*** Opening of Information supplied ***

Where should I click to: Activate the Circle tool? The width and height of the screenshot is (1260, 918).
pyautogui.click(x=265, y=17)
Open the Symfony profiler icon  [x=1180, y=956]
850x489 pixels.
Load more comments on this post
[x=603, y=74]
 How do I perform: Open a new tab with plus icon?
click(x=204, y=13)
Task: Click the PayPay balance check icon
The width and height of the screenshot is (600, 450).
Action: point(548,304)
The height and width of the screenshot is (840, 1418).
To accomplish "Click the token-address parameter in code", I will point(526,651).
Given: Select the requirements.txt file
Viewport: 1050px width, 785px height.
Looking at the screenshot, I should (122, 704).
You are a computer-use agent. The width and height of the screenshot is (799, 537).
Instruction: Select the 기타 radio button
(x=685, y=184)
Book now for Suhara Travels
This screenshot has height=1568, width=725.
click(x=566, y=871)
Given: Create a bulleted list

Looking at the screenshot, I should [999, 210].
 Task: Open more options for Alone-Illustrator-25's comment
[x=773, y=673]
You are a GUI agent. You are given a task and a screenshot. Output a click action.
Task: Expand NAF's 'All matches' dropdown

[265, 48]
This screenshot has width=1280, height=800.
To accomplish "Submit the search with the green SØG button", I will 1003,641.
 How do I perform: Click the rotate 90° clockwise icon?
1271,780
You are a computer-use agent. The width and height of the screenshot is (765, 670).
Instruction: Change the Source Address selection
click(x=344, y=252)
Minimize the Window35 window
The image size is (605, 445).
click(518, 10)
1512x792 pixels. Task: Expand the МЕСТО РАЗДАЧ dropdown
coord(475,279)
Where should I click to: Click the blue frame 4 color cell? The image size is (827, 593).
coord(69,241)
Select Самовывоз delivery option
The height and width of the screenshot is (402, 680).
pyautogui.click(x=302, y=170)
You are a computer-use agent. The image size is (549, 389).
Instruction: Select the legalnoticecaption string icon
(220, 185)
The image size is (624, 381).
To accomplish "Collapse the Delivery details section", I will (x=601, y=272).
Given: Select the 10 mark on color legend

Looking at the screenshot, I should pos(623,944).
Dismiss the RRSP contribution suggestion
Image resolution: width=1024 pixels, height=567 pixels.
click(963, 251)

*** Close of Information supplied ***

__What the task asks__: Within these records, how many lines include the word "accomplish"? The reply should be that number alone.

__Output for this exercise__: 3